Friday, July 16, 2010

Copy And Edit Revisited

Vadim reminds me that I need to address root causes of Copy-Paste-Edit programming, rather than merely ranting about how bad a practice it is and how it ruins good code. Of course, he is right. That is part of being Vadim.

I've previously ranted about the ill-effects of copy-paste-edit programming, but it would be unfair to say that there is never a need for it, or that people who did it were simply stupid and lazy.  The problem would not be so prevalent if it did not have some reasonable basis for practice. However well-intentioned and useful it is, its net effect on a code base is overwhelming negative.

Here are a few root causes I recognize, and I'm open to hear more.
  • Tedious construction semantics encourage copying. Many APIs are very thin access to bean-like objects, and yet using them correctly can be a trick. You have to know what to set, and in what order, and what to call next.  It is far easier to copy a correctly-set-up object use than to make one from scratch.
  • Copied code is a working initial state from which to make progress. This is useful not only when dealing with complicated code in the current system, but is especially true and especially beneficial when copying code examples from docs, books, or online code repositories.
  • Complex multi-line operations have many ways to break. If the system shows poor cohesion or has multiple ways of doing the same job (and some ways work better than others) then copying a usage that works seems pretty safe.  It is worse when the API has a "seed and harvest" interface, where one must set certain variables (seeding), then call a function, then collect the results from various variables (sometimes the same ones, sometimes not).
  • Copying minimizes the chance of breaking existing code, which is the primary fear in legacy systems. If some (or most) code is ill-tested, then any editing of existing code can fail in unexpected ways. Copying an algorithm and changing the variable names to match the local context preserves the original code. 
  • It is easier to copy than to study.  Copying code that pretty much works now, you can make minimal changes and hopefully it will work without you having to understand the underlying concerns. It allows you to get in and out quickly without doing research. Copy/paste creates a point in time at which it is basically sound, and can be refactored to purpose. 
  • Moving code into functions requires thinking about design.  Is it one method or several?
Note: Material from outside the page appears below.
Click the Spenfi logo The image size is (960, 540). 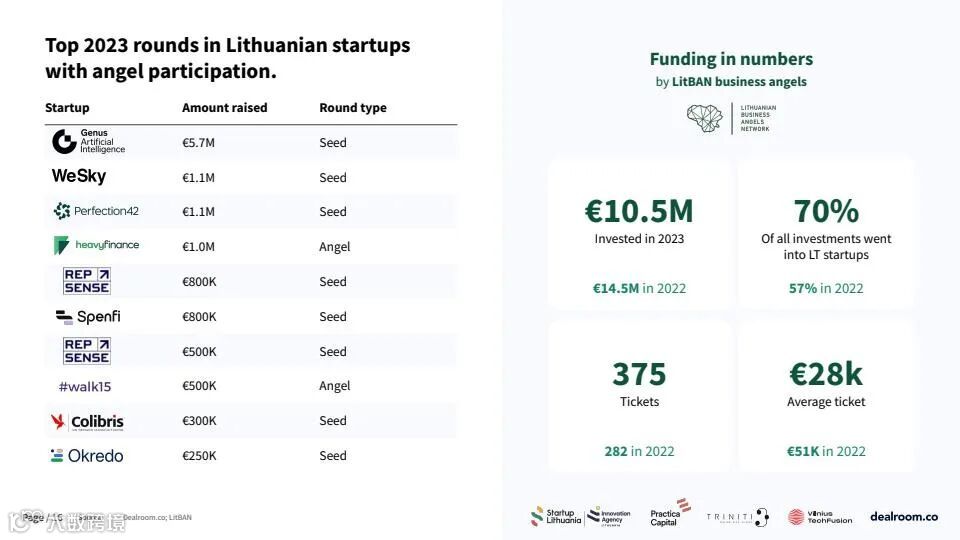pos(88,317)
To which class does it belong? The original owner of the code? The new code? A class currently used by both? A new class? An existing library? 
Is copying always wrong? I think it is not.  The act of copying itself should kick in your "spider sense," but it is not necessarily harmful.  Copying examples from outside the system might be useful as a starting point.  Copying code from inside the system (including copying an existing test to help create a new test) can be helpful to the programmer.  However, having duplicated code in the system is always wrong, and having code that is placed badly is wrong as well.

It could be useful to put some rules around your use of copying.
  • Don't leave duplicated code in the system. If you copy, consider your copy to be merely a starting point, and also point of technical debt. Pay it off quickly by refactoring the duplication out of existance as soon as possible.
  • Even when you write unique code, extract methods and move them to their most appropriate class, so methods can be called instead of copied next time. If you leave manipulations in the user of a class, you are encouraging the next user of that functionality to copy it as well. 
  • If the code is ugly enough (complex intialization, multi-step operations), extract the non-unique parts as new methods called from both copies. Interfaces do not have to be ugly and complex.
  • When you find duplication, or create duplication, finish your refactoring step by sweeping the code base for other copies, and correct them likewise.  It doesn't help if two versions out of a dozen are refactored. You want the whole system to improve as you work.
  • Copying might not be so bad if you refactor the area you're copying from and move the extracted methods to appropriate new homes.  Copying one or two function calls might not hurt you like copying blocks of code.
Everything I said about the evils of copying code still stand.  If you copy a block of code, you are probably going to screw over your whole development organization a little (especially when the system changes and your original is no longer correct).  Copy-Edit is still the way to make a bloated mess of your system.